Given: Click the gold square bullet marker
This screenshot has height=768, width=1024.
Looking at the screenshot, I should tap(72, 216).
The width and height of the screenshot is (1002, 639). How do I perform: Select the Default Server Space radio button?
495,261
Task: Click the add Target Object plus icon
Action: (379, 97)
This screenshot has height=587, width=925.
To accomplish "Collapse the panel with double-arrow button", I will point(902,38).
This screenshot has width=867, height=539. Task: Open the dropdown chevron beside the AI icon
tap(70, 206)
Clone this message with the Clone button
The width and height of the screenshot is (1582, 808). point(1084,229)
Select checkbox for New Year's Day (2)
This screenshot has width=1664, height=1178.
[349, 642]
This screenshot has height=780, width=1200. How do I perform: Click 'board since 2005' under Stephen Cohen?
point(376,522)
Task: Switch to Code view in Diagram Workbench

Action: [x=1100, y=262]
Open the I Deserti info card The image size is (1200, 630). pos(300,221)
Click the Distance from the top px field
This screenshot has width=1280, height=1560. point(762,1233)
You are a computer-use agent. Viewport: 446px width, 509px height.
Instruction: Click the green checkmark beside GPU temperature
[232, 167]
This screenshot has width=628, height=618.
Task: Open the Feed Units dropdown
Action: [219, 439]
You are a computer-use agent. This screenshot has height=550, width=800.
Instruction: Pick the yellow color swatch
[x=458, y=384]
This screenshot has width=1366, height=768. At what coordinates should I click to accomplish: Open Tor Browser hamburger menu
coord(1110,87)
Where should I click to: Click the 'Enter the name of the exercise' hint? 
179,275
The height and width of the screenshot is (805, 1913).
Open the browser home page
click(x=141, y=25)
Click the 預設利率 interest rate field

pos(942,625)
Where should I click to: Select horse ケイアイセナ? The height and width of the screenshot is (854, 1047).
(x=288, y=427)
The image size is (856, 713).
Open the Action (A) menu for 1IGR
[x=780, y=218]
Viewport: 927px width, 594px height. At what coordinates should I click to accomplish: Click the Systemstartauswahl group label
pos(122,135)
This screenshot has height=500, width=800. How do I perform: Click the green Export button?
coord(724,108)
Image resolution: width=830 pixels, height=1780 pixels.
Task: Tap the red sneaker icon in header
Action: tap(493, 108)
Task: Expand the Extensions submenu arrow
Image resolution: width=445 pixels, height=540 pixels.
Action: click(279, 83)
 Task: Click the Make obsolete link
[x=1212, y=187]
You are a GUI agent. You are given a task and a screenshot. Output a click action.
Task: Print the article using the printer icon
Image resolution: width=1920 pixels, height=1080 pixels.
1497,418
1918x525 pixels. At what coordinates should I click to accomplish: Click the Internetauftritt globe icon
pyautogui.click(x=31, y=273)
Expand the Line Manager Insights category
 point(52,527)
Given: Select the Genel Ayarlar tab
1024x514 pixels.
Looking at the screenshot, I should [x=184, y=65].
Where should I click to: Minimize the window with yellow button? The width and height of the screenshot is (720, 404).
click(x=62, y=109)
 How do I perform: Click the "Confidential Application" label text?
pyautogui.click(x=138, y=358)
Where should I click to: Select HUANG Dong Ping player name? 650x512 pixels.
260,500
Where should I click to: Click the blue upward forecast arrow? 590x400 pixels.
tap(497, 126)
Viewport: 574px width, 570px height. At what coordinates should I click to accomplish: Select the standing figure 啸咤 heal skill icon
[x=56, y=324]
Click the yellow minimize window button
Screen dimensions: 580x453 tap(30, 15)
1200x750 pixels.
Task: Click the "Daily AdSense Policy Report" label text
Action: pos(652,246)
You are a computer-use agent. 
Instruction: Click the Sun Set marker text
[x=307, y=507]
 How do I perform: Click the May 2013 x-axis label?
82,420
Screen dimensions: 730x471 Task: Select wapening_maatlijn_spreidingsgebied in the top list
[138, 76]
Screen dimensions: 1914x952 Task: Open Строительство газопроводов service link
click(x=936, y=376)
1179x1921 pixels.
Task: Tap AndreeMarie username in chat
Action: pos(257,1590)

------------------------------------------------

▶ [Task to complete]: What you return must match the data word for word.

▶ [Answer section]:
Given: Click the gold square bullet marker
This screenshot has height=768, width=1024.
Looking at the screenshot, I should tap(72, 216).
The width and height of the screenshot is (1002, 639). How do I perform: Select the Default Server Space radio button?
495,261
Task: Click the add Target Object plus icon
Action: (379, 97)
This screenshot has height=587, width=925.
To accomplish "Collapse the panel with double-arrow button", I will point(902,38).
This screenshot has width=867, height=539. Task: Open the dropdown chevron beside the AI icon
tap(70, 206)
Clone this message with the Clone button
The width and height of the screenshot is (1582, 808). point(1084,229)
Select checkbox for New Year's Day (2)
This screenshot has width=1664, height=1178.
[349, 642]
This screenshot has height=780, width=1200. How do I perform: Click 'board since 2005' under Stephen Cohen?
point(376,522)
Task: Switch to Code view in Diagram Workbench

Action: [x=1100, y=262]
Open the I Deserti info card The image size is (1200, 630). pos(300,221)
Click the Distance from the top px field
This screenshot has width=1280, height=1560. point(762,1233)
You are a computer-use agent. Viewport: 446px width, 509px height.
Instruction: Click the green checkmark beside GPU temperature
[232, 167]
This screenshot has width=628, height=618.
Task: Open the Feed Units dropdown
Action: [219, 439]
You are a computer-use agent. This screenshot has height=550, width=800.
Instruction: Pick the yellow color swatch
[x=458, y=384]
This screenshot has width=1366, height=768. At what coordinates should I click to accomplish: Open Tor Browser hamburger menu
coord(1110,87)
Where should I click to: Click the 'Enter the name of the exercise' hint? 
179,275
The height and width of the screenshot is (805, 1913).
Open the browser home page
click(x=141, y=25)
Click the 預設利率 interest rate field

pos(942,625)
Where should I click to: Select horse ケイアイセナ? The height and width of the screenshot is (854, 1047).
(x=288, y=427)
The image size is (856, 713).
Open the Action (A) menu for 1IGR
[x=780, y=218]
Viewport: 927px width, 594px height. At what coordinates should I click to accomplish: Click the Systemstartauswahl group label
pos(122,135)
This screenshot has height=500, width=800. How do I perform: Click the green Export button?
coord(724,108)
Image resolution: width=830 pixels, height=1780 pixels.
Task: Tap the red sneaker icon in header
Action: tap(493, 108)
Task: Expand the Extensions submenu arrow
Image resolution: width=445 pixels, height=540 pixels.
Action: click(279, 83)
 Task: Click the Make obsolete link
[x=1212, y=187]
You are a GUI agent. You are given a task and a screenshot. Output a click action.
Task: Print the article using the printer icon
Image resolution: width=1920 pixels, height=1080 pixels.
1497,418
1918x525 pixels. At what coordinates should I click to accomplish: Click the Internetauftritt globe icon
pyautogui.click(x=31, y=273)
Expand the Line Manager Insights category
 point(52,527)
Given: Select the Genel Ayarlar tab
1024x514 pixels.
Looking at the screenshot, I should [x=184, y=65].
Where should I click to: Minimize the window with yellow button? The width and height of the screenshot is (720, 404).
click(x=62, y=109)
 How do I perform: Click the "Confidential Application" label text?
pyautogui.click(x=138, y=358)
Where should I click to: Select HUANG Dong Ping player name? 650x512 pixels.
260,500
Where should I click to: Click the blue upward forecast arrow? 590x400 pixels.
tap(497, 126)
Viewport: 574px width, 570px height. At what coordinates should I click to accomplish: Select the standing figure 啸咤 heal skill icon
[x=56, y=324]
Click the yellow minimize window button
Screen dimensions: 580x453 tap(30, 15)
1200x750 pixels.
Task: Click the "Daily AdSense Policy Report" label text
Action: pos(652,246)
You are a computer-use agent. 
Instruction: Click the Sun Set marker text
[x=307, y=507]
 How do I perform: Click the May 2013 x-axis label?
82,420
Screen dimensions: 730x471 Task: Select wapening_maatlijn_spreidingsgebied in the top list
[138, 76]
Screen dimensions: 1914x952 Task: Open Строительство газопроводов service link
click(x=936, y=376)
1179x1921 pixels.
Task: Tap AndreeMarie username in chat
Action: pos(257,1590)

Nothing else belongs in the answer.